Sunday was a pretty good day, up until the part where the RGM called and said that we were being inspected. I was at the top of my game even though I was a little panicky.
Sunday started out good. I got everything set up and took note of who was supposed to work and assigned them stations to best suit their training. We worked pretty well together. There were a couple extra co-workers who came in to help in the kitchen, do prep, and wash dishes. I backed my waitress in the dining room when she needed help with seating customers and bussed a few tables.
After lunch we weren’t so busy and I needed to send someone home. So I made the decision to send the waitress home. Boy, was that a mistake. Soon after diners started packing the dining room again. It seemed like before I was able to seat one table, another came in, and then another. At one time I was managing seven tables at once. I seated them, gave them menus, and asked for their drink orders. After preparing everyone’s drinks, I went back around systematically and got their food order. I managed to keep every order organized and delivered quickly after it came out of the oven.
My RGM called in the midst of me managing the dining room to tell me that inspectors was coming to the restaurant. They had already been by another restaurant and was expected to arrive. That’s when I went into panic mode, a little. My RGM asked who I had on the clock. When I told her that it was slow a moment ago and I let the waitress go home, she instructed me to get her back asap! I know I must have tried four or five times to call her, but the phone number we had didn’t work.
My next thought was to call the person in early who was suppose to work that evening. He came in about 30 minutes after. I need to work on updating everyone’s contact information in the backoffice in case we have to call someone in as a replacement or for extra help.

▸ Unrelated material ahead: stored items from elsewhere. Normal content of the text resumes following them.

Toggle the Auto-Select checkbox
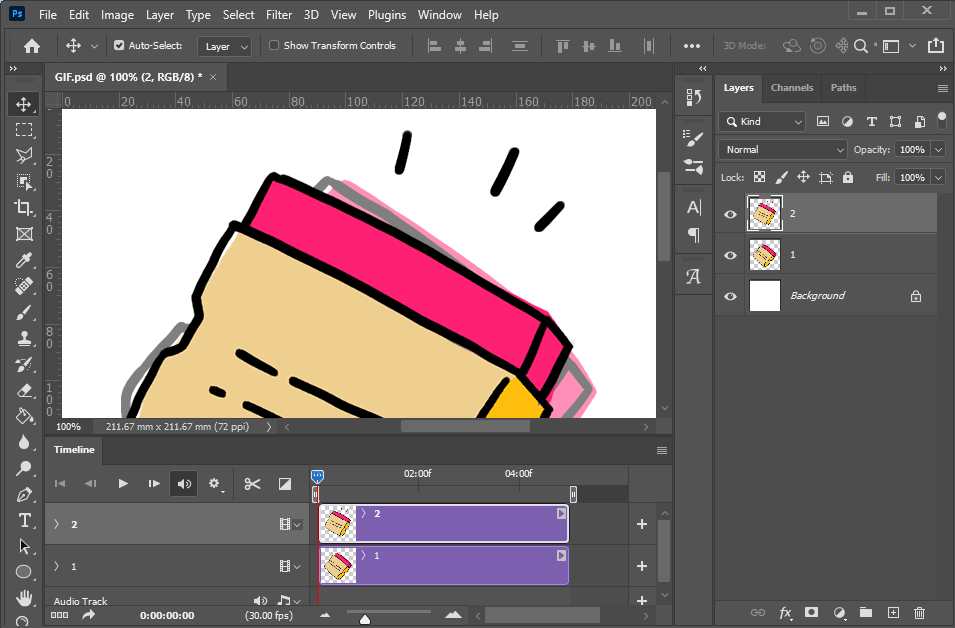Screen dimensions: 955x628 (120, 46)
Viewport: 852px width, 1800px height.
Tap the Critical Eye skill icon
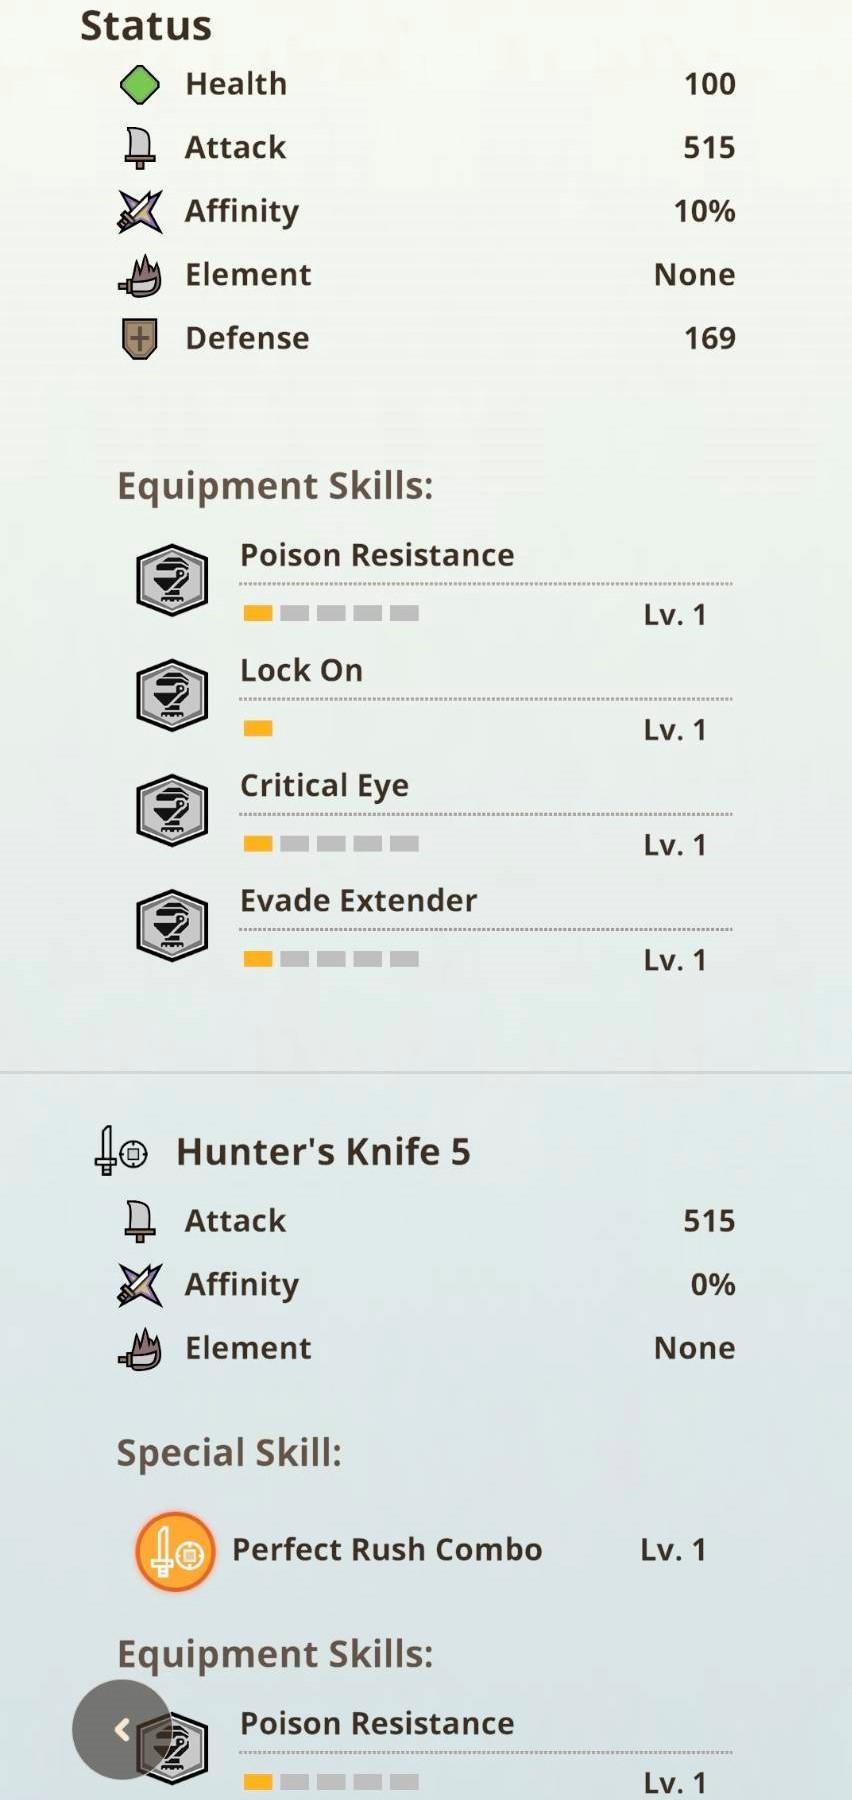pos(172,810)
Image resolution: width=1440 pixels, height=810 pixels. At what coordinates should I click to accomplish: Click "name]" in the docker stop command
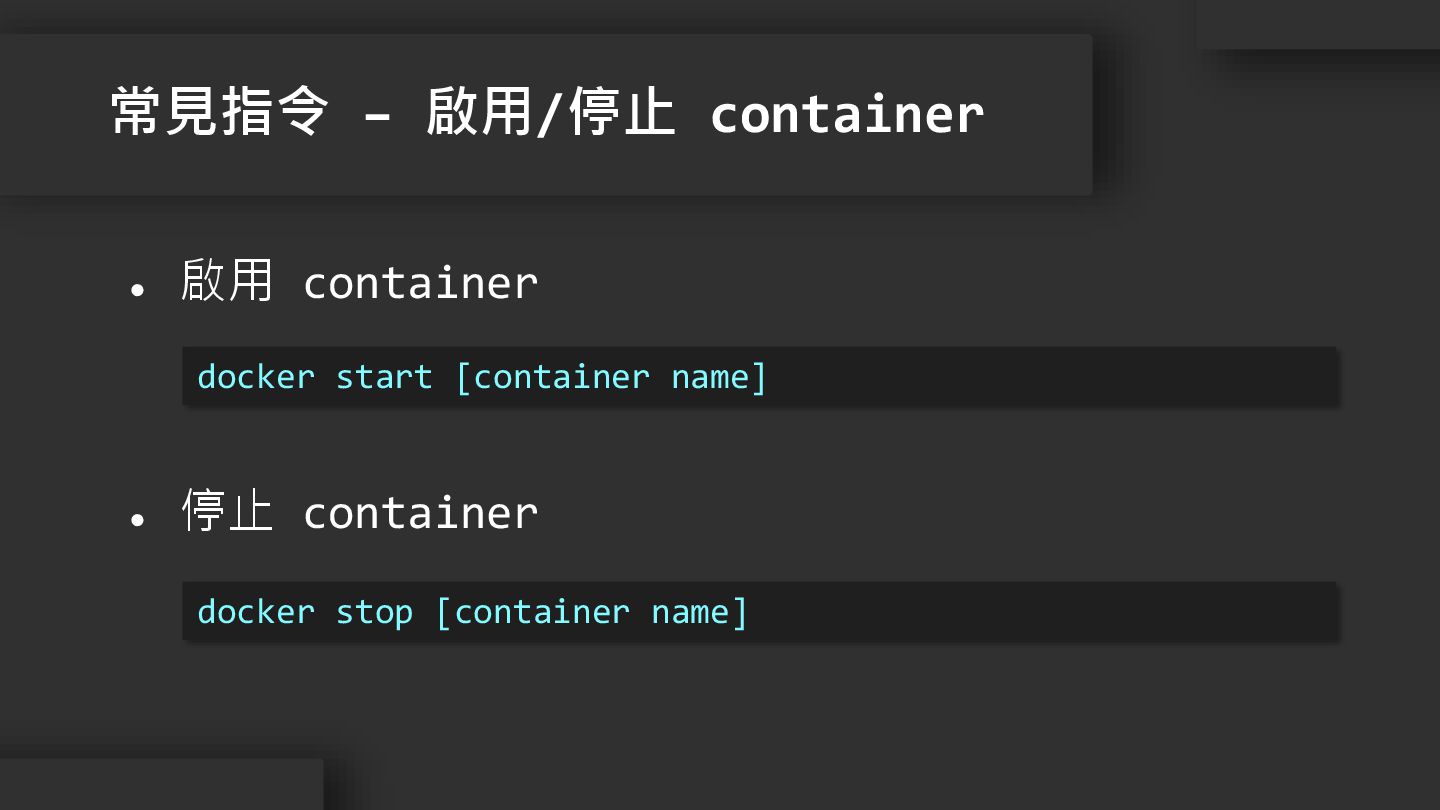(699, 612)
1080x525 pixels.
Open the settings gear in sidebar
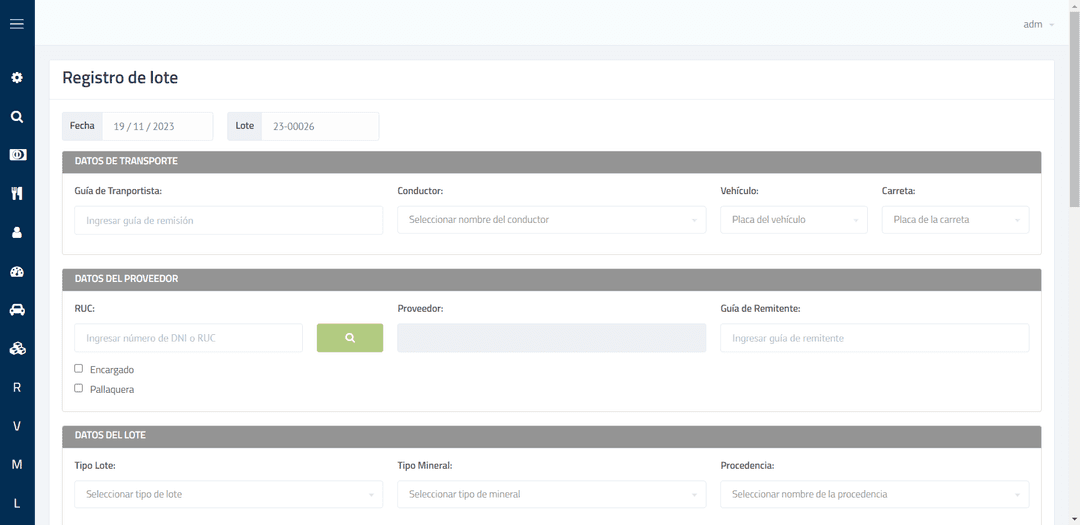click(x=17, y=77)
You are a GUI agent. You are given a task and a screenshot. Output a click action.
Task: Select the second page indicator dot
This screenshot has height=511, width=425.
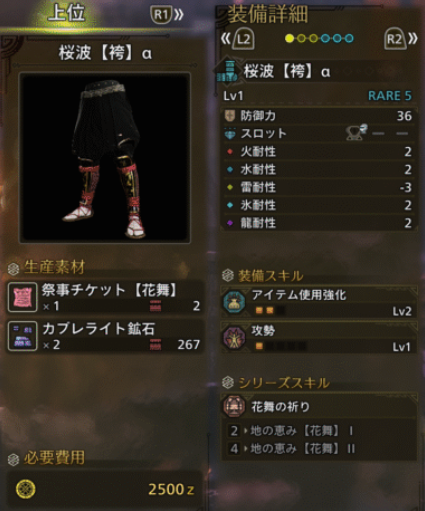[x=301, y=39]
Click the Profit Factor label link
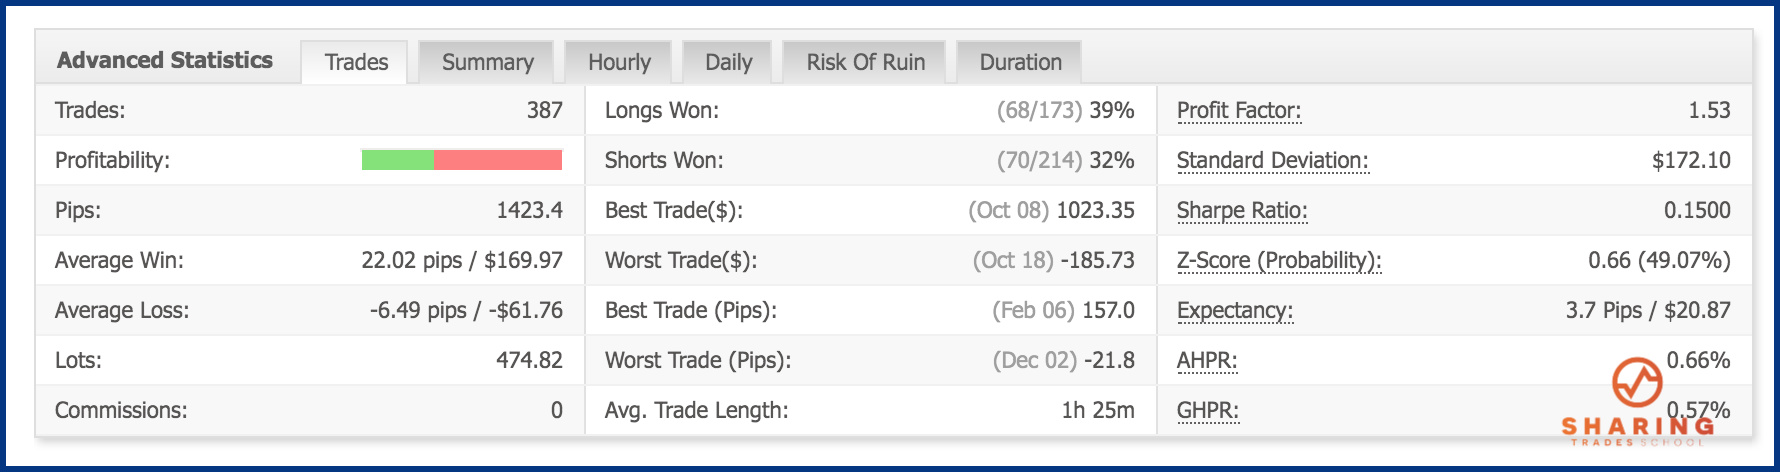Image resolution: width=1780 pixels, height=472 pixels. point(1239,111)
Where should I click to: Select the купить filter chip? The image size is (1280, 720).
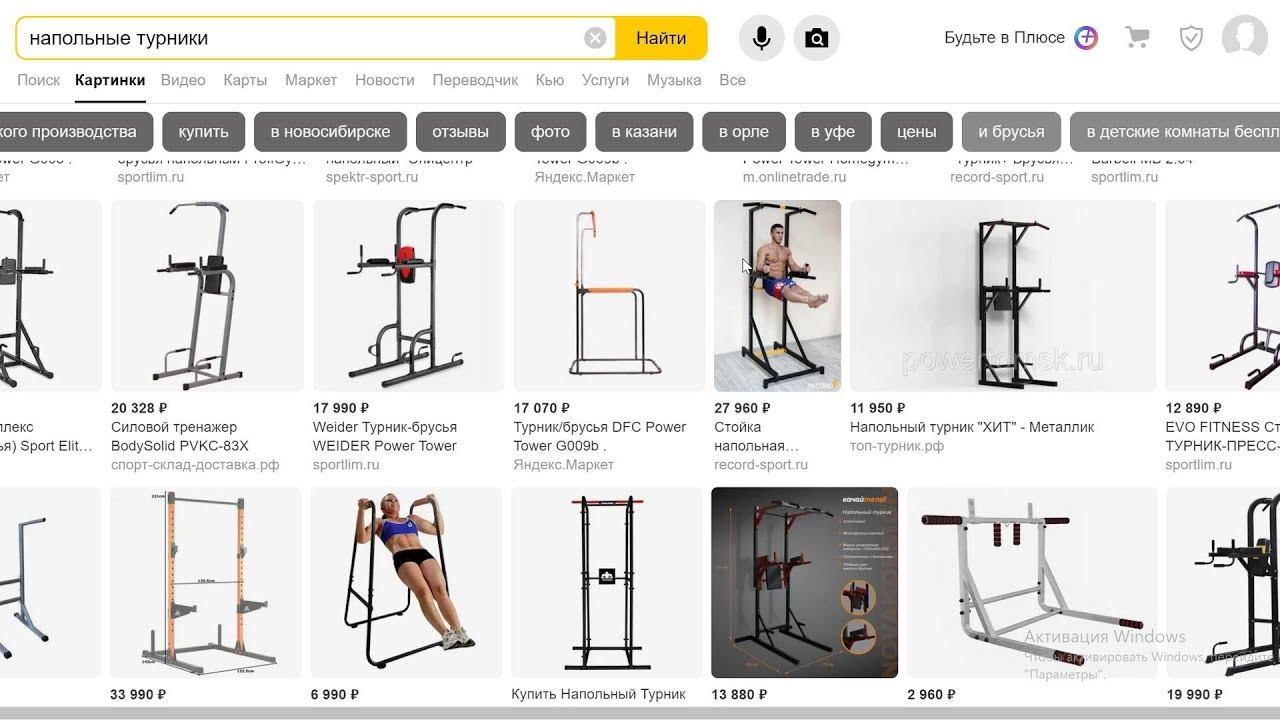pyautogui.click(x=204, y=132)
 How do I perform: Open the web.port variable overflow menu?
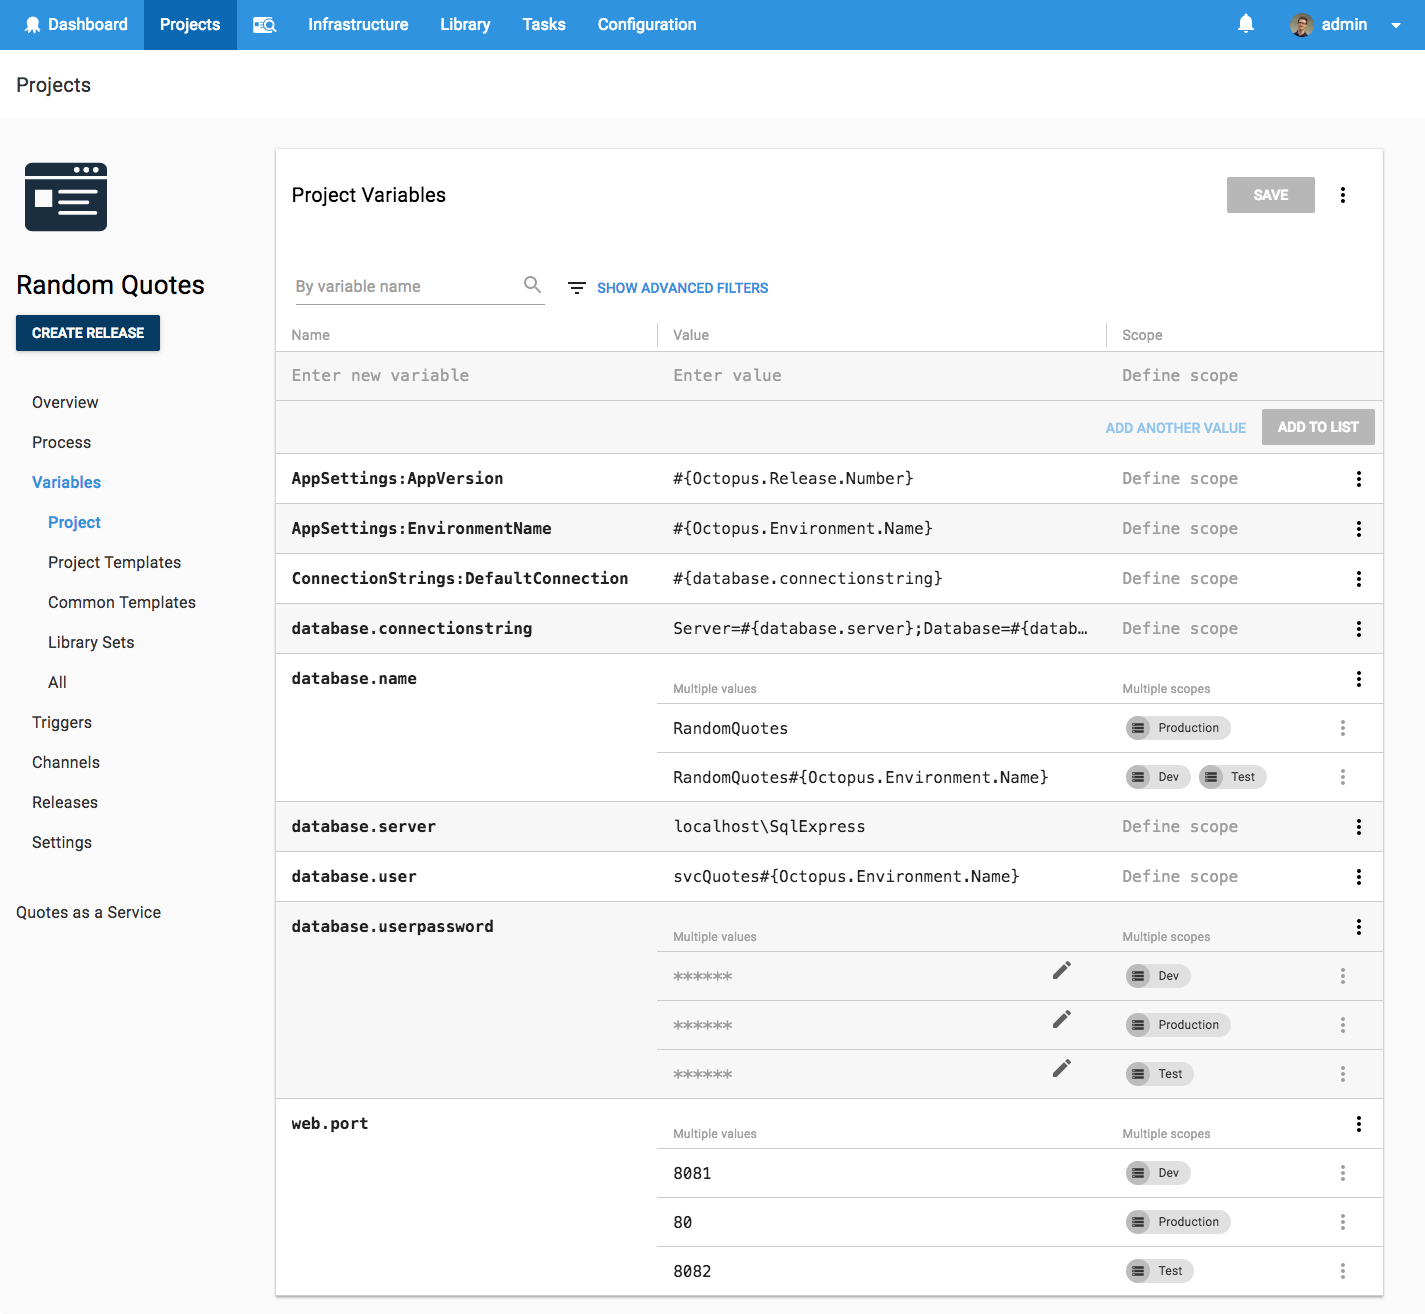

No sight of the inspectors, but it was a relief when my RGM arrived. She was able to fill me in on everything that I might have missed and other things to pass inspection. We all have to be in uniform, including a hat, shirt, and good personal hygiene. No drinking or eating in any food prep area and absolutely no mobile phones are allowed. Hand washing must be done properly! The food safety checklist has to be current and temperatures have to be within food safety limits. All the MRD labels have to be current starting with the cooler, prep room, make table, WingStreet, table, buckets, and if we have a buffet, the timers have to be current when food is placed. Veggie strainers have to be used at the make table. On WingStreet, the one use gloves have to be used when filling baskets for frying and the baskets cannot be filled over the fryer. No garbage is to be piled up at the back door and the mop bucket is to be emptied and kept outside when not in use. The dining room has to be clean and tables bussed after diners finished their meals. The walkways have to be free of clutter, swept, and mopped. There are no short cuts and the policies and procedures must be followed to assure food safety as well as a pleasant dining experience for diners.
I believe I covered everything, am knowledgeable enough now, and prepared to pass inspection if they arrive on my shift.